Summary of Action Items

  • Decide on / confirm the semantic meaning of optional sections of the markup.
    • Proposed: optional sections have meaning ONLY in the context of matching licenses. They specify sections of text that NEED NOT be matched. When *presenting* license contents, optional sections SHOULD be included (e.g. display on the SPDX website)
  • Decide on whether to use the standard SPDX tags in the master (source) files
    • Proposal: Don't require the same tags
  • Decide on a process for producing a complete first pass of the license conversion
    • Take another pass at converting the licenses to XML in light of the determination about “optional” sections.
      • Kris will provide a second pass once the optional sections action item has been closed
    • Proposed process: Individual pull requests for each license.
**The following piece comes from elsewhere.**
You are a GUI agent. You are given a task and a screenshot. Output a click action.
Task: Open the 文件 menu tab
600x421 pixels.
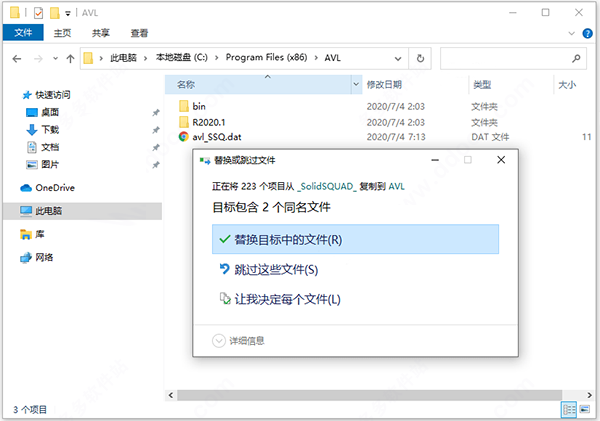click(x=21, y=33)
Two people can sign off on each PR simply by posting a comment.
  • Develop the code to build the source xml files into the publishable xml files for use by tools (essentially, add tags for all the synonym stuff)
  • Update the publishing tools to use the source XML files to publish files for the website
    • Gary will update the tools once the new XML file formats are available

Items requiring Further discussion/investigation

  • Decide on what state we need to be in to be eligible for a release of the new templates
    • Include “better” (not “.+”) match expressions for the matching sections?
    • Fill out markup for licenses that don’t have it?
    • Find/include missing license header instructions? (Possibly: licenses with “optional” sections that don’t have a “header” section)
    • Is it worth hard-wrapping license contents so they are more accessible through the Github UI?
    • Should we normalize the license contents where possible? (Remove strange low-ascii, remove UTF-8 when possible [should always be possible], use a consistent newline separator)
      • Proposal from Kris to normalize the contents